A barraca de Edilene mostra-se como uma das mais variadas, com queijos, manteiga de garrafa, carnes e bolachas expondo-se nas duas barracas das quais toma conta com a ajuda de sua irmã. Mãe de um filho de 26 anos, ela conta que vez ou outra traz seu filho para ajudá-la, quando sua irmã não pode vir, ou em sua palavras ‘’se vira sozinha’’, quando mais ninguém pode acompanhá-la.
"Todo meu sustento de estudo, de casa, de tudo foi tirado daqui". Ela afirma, convicta, mesmo que a decisão de ser feirante tenha sido mais uma necessidade do que uma escolha. Para isso, ela chega cedo todos os domingos, às 4h30 da manhã e fica até o fim, às 13h quando a feira termina deixando para trás mais um longo e mesmo assim satisfatório dia de trabalho.

Em família
Catarine Oliveira trabalha na feira há dois anos, devido a ausência de emprego fixo foi levada pela tia que junto ao marido já trabalham em feiras há 20 anos. Trabalhando em uma banca vendendo tapioca com a tia, ela diz que a necessidade a levou para o trabalho.
“É algo mais para a necessidade. E também para você não ficar em casa”. Sua tia também vende frutas, tendo expandido nos últimos anos para as tapiocas; seu tio e sua prima ainda trabalham com a parte de frutas, contando com apoio de três ajudantes. Ela sorri quando fala do filho, mas não entra em muitos detalhes, não fala de nome, idade.
“Da minha parte, de algumas coisas, sim”, responde quando perguntada se o dinheiro da feira provê o sustento da casa. “Não, porque meu esposo trabalha, informal, mas trabalha.” corrige ela na mesma frase.
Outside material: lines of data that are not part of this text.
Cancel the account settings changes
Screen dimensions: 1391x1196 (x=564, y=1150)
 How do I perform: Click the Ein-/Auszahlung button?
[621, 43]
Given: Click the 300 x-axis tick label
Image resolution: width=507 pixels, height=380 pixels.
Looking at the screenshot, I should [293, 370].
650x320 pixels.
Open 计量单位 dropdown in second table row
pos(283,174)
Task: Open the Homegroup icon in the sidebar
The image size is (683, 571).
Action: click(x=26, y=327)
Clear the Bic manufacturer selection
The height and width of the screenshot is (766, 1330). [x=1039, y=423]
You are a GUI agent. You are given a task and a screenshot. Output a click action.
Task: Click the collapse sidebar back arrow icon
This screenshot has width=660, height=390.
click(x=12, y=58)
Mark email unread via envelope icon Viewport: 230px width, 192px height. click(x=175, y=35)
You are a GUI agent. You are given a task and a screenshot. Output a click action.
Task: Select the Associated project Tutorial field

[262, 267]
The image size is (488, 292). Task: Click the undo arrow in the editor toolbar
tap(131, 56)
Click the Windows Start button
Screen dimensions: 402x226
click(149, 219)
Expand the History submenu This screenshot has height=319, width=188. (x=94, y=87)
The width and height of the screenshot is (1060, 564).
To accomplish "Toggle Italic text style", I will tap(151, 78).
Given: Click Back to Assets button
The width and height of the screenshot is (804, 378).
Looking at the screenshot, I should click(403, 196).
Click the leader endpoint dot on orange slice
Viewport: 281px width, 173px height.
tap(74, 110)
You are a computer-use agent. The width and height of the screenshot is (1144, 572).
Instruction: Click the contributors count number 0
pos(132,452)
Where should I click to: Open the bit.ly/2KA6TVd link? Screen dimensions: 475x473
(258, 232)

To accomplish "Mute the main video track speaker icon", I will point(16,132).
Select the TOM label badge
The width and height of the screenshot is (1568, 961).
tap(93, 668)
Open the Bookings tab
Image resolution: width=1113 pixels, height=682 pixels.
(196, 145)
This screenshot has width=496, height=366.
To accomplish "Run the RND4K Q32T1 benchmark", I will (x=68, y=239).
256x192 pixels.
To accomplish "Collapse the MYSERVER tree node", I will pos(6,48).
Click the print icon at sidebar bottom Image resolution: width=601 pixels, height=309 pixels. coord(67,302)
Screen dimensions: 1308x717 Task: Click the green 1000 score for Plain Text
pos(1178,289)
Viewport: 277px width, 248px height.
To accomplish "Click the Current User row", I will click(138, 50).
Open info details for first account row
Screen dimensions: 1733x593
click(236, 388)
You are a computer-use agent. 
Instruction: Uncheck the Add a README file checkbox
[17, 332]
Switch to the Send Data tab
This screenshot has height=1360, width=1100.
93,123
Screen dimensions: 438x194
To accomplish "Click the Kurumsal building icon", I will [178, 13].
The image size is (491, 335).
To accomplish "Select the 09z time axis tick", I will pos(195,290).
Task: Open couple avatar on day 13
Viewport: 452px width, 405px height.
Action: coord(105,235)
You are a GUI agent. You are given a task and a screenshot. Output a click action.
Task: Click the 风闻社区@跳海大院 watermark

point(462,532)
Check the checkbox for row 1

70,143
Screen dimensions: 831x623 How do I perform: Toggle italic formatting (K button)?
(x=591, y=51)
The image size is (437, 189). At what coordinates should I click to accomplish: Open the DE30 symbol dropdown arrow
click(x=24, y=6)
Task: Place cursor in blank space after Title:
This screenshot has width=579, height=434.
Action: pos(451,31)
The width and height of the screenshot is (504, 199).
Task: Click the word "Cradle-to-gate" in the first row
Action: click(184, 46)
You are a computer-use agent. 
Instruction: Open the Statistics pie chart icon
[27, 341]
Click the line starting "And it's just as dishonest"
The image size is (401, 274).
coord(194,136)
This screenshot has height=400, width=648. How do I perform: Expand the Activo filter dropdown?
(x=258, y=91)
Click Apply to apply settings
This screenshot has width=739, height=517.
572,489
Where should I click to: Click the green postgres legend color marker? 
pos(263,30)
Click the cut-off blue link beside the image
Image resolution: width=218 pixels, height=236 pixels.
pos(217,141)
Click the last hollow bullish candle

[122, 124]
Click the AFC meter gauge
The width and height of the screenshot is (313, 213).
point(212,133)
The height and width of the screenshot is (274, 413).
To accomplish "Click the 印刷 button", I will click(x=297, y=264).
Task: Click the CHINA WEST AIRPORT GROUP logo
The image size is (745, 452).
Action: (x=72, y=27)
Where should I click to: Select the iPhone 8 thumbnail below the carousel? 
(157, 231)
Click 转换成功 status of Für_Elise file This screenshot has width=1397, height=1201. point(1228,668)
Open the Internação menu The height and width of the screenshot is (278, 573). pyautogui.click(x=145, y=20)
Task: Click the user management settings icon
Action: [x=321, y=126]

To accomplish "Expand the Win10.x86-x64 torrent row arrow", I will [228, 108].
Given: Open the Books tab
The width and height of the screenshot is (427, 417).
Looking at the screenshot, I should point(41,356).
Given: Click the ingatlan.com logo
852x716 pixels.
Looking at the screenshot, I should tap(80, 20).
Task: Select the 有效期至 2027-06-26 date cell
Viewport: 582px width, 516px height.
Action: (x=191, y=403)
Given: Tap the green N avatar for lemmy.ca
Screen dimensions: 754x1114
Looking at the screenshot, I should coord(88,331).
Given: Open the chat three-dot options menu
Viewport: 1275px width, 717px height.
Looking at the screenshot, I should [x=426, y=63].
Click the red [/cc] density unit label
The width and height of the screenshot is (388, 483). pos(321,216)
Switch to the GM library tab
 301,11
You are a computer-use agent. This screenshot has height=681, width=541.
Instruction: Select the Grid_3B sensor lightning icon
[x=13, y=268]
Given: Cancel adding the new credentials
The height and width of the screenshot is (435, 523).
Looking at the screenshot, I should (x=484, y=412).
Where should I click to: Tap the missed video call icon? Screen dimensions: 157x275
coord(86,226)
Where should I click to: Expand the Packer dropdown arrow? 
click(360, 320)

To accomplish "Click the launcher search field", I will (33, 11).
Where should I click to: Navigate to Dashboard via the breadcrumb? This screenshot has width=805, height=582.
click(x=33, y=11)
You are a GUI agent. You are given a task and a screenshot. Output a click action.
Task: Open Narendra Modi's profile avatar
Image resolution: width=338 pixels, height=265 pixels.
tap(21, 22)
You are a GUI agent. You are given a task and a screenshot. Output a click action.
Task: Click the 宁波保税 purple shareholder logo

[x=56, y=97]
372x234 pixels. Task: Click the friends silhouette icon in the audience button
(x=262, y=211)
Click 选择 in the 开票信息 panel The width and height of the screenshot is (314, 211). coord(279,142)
Sua família também trabalha em outras feiras, São Miguel na segunda e Touros na terça, mas ela não os acompanha nesses dias.
Eles chegam às 4h30 e ela sai junto à família e aos ajudantes de 12h30, mas a feira termina antes disso, “É uma feira que termina cedo”, Catarine reconhece com um certo alívio.
A Feira resiste através do tempo
Mesmo sendo algo tão antigo no bairro e que já faz parte de sua história, A Feira do Pirangi sempre encontrou quem fosse contra sua existência, o que causou sua passagem por diversos lugares do bairro e sempre esbarrando em quem fosse contra sua existência.
O motivo alegado pela população sempre é o mesmo: a sujeira que é deixada pela feira após seu fim todos os domingos, algo que poderia ser resolvido pelo poder público de uma forma mais eficaz.
Como nos disse Edilene, a feira já foi em diversos lugares até chegar a Avenida São Miguel dos Caribés onde acontece nos dias de hoje, todos os domingos. No entanto, também já encontra resistência no local atual onde a feira se encontra.“Tem uma moradora aqui da rua em frente que está criando o maior problema, disse que ficam muita sujeira e que está querendo acabar com essa feira.” informa a feirante, preocupada.
Ela enfatiza que apenas essa pessoa demonstra vontade de que a feira saia daquele local, mas ainda assim, parece temerosa pela situação que ficaria a vida das diversas famílias que dependem a feira para seu sustento. “É uma coisa que vai tirar muitos pais de família do seu trabalho, o emprego que é nosso. (...) A gente está indignado com isso.”
Apesar disso, ela tem esperança que apenas a ação de uma moradora consiga acabar a feira que existe desde a década de 80 e que já faz parte da história do bairro. Edilene diz que o processo corre na prefeitura e que acredita que juntos conseguirão manter a Feira do Pirangi viva e resistindo por mais tempo. “São tantos contra uma não é? Não é possível que ela vá vencer a gente”, afirma.